Titolo : Un florilegio trobadorico recuperato
Anno : 2012
Pagine : 45
14,00 

Luca Morlino

L’articolo riporta alla luce un piccolo florilegio trobadorico di cui Pio Rajna diede un’edizione soltanto parziale nel 1878 e che è rimasta pressoché sconosciuta ai provenzalisti. Il florilegio occupa il f. 43 del ms. N 168 Sup. della Biblioteca Ambrosiana di Milano, un codice miscellaneo plurilingue copiato in Italia settentrionale tra la fine del XIII e l’inizio del XIV secolo. La sezione provenzale consta di quarantuno estratti trobadorici di estensione variabile tra uno e quattro versi, e costituisce pertanto una tappa ulteriore, e quindi tanto più interessante, del processo di scomposizione del testo lirico che negli altri florilegi conservati invece rispetta, salvo poche eccezioni, l’unità della cobla. L’edizione diplomatica integrale del florilegio è preceduta dalla descrizione del manoscritto e seguita dal necessario corredo di note, dedicate all’identificazione dei singoli estratti e alla loro collazione con gli altri testimoni, e infine da un primo tentativo di analisi complessiva del nuovo reperto.

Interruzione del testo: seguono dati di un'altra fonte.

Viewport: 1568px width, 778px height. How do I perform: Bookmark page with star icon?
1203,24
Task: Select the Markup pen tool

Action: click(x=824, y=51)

This essay deals with a small florilegium of Troubadour lyric which was first partially edited by Pio Rajna in 1878 and then fell into oblivion, to the point that it is now almost unknown to most scholars. The florilegium occupies folio 43 of a miscellaneous and multilingual manuscript from the Ambrosiana Library, in Milan [= N 168 Sup.], which was transcribed in Northern Italy between the end of the thirteenth and the beginning of the fourteenth century. The Provençal section of the manuscript consists of 41 short excerpts (whose length varies from one to four verses, while in the other florilegia the unity of the cobla is usually not affected) from Troubadour lyrics. Our diplomatic edition of the florilegium is introduced by the codicological description of the Ambrosiana manuscript and accompanied with textual notes in order to identify the lyric excerpts. The analysis of these fragments in relation to their manuscript tradition allows us to formulate new general conjectures on the structure and trasmission of our manuscript witness.